For the last, at least, 10 years of my consulting life, I have struggled to confirm the thesis, well publicised by Big Consulting, and gladly embraced by top leaders as the truth, that the culprit of slow pace, communications breakdown, and, frankly, most ills of the organization, was that layer of leadership defined in geometrical terms: middle management.
The whodunnit of the problem always conveniently pointed to the middle. The rest of the sandwich seemed OK. Top leaders enlightened and visionary. Troops committed but constrained by those process junkies and infoblockers in the middle. Oh, the Midlands! How bad they were!
So bad that we could get rid of them without anybody even noticing. Which was a perfect justification for the Restructuring Storm that for many years hit western corporate land. Middle management was ‘eliminated’. The fact that The Eliminated took home not a copy of the hard drive (a big obsession of the day) but their own soft drive (corporate memory, relationships, unwritten rules, knowledge) did not seem to bother anybody. The organization became flatter after the diet, the soufflé became pancake, and the Leaners had it.
But the pancake resurrected slowly into a new soufflé, since the empty space of The Midlands was progressively re-occupied by new promotions from The Bottom. The organization always suffers from empty space phobia.
My inability to find many culprits in the geographical middle, even when there was a middle, was mirrored by the realisation that the real bottleneck was, in fact, very close to the CEO, sometimes at the very top of the system. The ruthless cleaning of The Middle seemed to have created an overpopulated top with some organizations now having more Vice-presidents than people on the payroll.
The level of recycling and circular discussions, revolving door ideas and perfect fabric for indecisions does not lie in The Middle but further up in the system. In fact, a real picture of a standard bottle of wine (OK, I’d prefer a good bottle of wine) shows the reality: the neck is at the top. Only some sports bottles seem to have a dysfunctional grabbable neck in the middle. Not my area of expertise.

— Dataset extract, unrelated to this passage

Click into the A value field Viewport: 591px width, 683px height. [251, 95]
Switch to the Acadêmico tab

Like those people obsessed with the gym, who want to die healthy, the organization shoulders and arms are now oversized and the waist is undersized.

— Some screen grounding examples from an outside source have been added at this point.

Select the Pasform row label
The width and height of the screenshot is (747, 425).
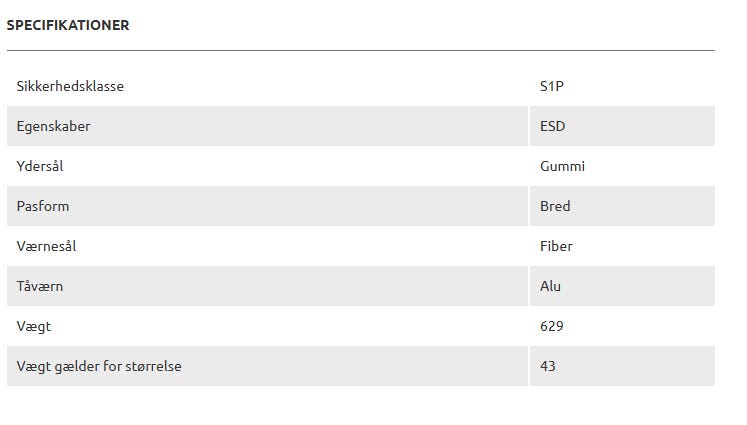[x=43, y=206]
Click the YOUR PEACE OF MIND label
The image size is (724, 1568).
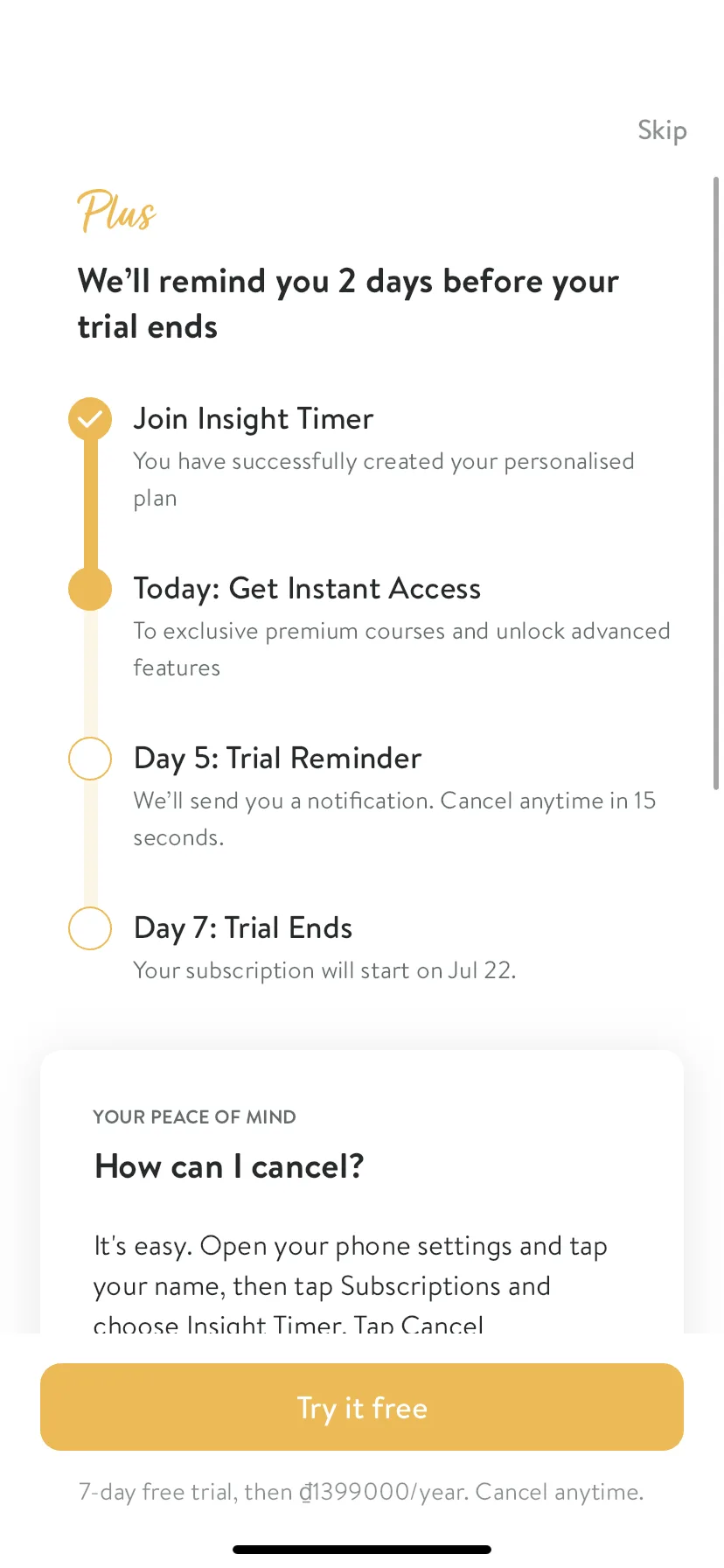[x=195, y=1117]
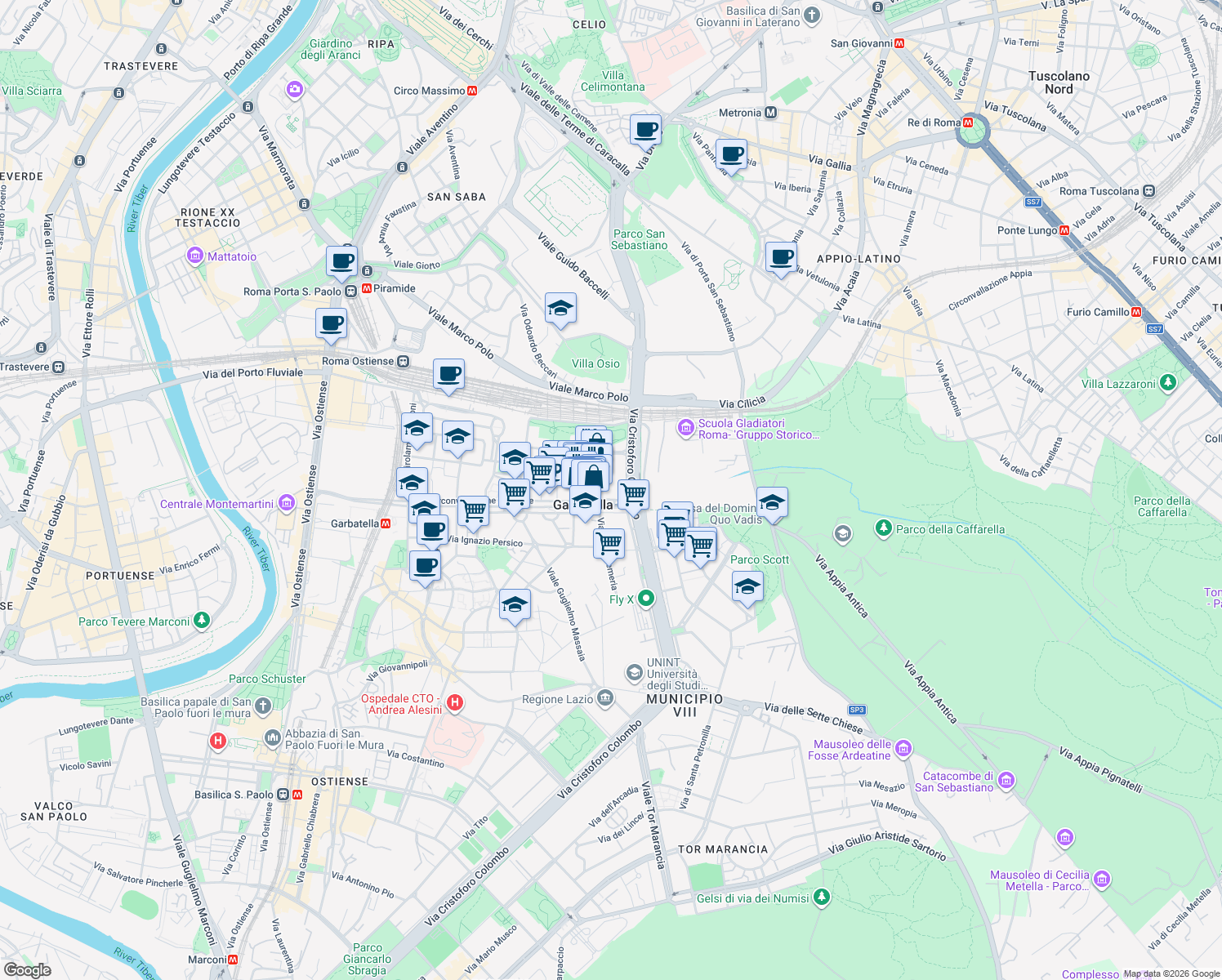The image size is (1222, 980).
Task: Click the Piramide metro station marker
Action: click(x=365, y=287)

Today it is not credible anymore to blame The Middle, whether the reincarnated one or a Flatter Middle, for all the problems. As it happened before, but everybody preferred to ignore, any middle manager reports to a senior and top manager. If there is a problem in the middle, the top is usually responsible. Small detail lost in the restructuring whodunnit translation.
The gatekeepers have moved North. And there are lots of them.
These geographical curiosities are often uncomfortable to accept.